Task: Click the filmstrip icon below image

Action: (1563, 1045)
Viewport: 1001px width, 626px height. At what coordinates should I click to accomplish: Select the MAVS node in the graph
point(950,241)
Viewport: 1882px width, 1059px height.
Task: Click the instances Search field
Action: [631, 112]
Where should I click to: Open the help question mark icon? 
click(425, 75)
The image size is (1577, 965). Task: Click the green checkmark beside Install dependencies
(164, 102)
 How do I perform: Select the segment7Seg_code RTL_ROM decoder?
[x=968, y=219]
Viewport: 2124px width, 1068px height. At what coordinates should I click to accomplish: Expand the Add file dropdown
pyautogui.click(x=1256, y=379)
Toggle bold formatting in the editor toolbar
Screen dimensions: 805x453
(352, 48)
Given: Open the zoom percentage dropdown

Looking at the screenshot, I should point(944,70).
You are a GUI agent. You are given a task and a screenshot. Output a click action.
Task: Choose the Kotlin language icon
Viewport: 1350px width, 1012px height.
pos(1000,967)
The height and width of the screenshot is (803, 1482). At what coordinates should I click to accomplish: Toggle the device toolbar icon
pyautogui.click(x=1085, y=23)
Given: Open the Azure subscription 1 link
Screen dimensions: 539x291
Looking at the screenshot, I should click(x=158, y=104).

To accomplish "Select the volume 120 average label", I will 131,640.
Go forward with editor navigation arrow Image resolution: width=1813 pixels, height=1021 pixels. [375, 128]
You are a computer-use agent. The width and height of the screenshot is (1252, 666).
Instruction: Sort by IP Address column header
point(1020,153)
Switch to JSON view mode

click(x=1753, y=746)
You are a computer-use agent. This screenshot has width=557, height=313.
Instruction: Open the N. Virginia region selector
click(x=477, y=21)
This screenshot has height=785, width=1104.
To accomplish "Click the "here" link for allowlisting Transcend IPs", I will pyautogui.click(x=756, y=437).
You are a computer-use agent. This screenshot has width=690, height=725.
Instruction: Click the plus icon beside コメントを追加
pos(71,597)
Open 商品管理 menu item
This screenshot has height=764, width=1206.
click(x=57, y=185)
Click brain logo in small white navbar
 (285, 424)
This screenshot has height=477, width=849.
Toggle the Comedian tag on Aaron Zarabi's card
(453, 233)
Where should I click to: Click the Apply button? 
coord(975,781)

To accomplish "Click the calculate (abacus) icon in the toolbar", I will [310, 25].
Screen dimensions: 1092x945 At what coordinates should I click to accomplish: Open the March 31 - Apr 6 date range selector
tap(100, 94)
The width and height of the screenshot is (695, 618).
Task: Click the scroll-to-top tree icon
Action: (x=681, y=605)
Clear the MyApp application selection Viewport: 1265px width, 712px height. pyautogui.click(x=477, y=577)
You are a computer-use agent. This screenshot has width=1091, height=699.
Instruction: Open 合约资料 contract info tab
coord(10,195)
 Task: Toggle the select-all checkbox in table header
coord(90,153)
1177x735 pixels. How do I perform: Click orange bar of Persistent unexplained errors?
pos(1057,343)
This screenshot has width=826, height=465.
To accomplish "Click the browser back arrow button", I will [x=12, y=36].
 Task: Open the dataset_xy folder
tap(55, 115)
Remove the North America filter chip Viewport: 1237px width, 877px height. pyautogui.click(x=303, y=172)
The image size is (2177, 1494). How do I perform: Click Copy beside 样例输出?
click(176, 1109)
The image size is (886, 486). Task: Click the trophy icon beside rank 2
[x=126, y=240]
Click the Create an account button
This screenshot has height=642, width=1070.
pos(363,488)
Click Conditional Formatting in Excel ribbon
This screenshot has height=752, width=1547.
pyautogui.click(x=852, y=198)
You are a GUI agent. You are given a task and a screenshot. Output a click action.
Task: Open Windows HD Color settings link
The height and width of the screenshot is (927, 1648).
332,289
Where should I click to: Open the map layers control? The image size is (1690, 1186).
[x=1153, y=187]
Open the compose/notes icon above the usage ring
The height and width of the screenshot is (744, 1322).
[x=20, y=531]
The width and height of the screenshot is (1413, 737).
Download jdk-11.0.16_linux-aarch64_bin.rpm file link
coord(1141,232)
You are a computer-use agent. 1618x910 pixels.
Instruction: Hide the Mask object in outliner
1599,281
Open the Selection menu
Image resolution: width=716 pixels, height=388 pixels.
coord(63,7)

■ Exercise prompt
Across the records, count each line that holds the string "will". Respond with the number only.

■ Response box
4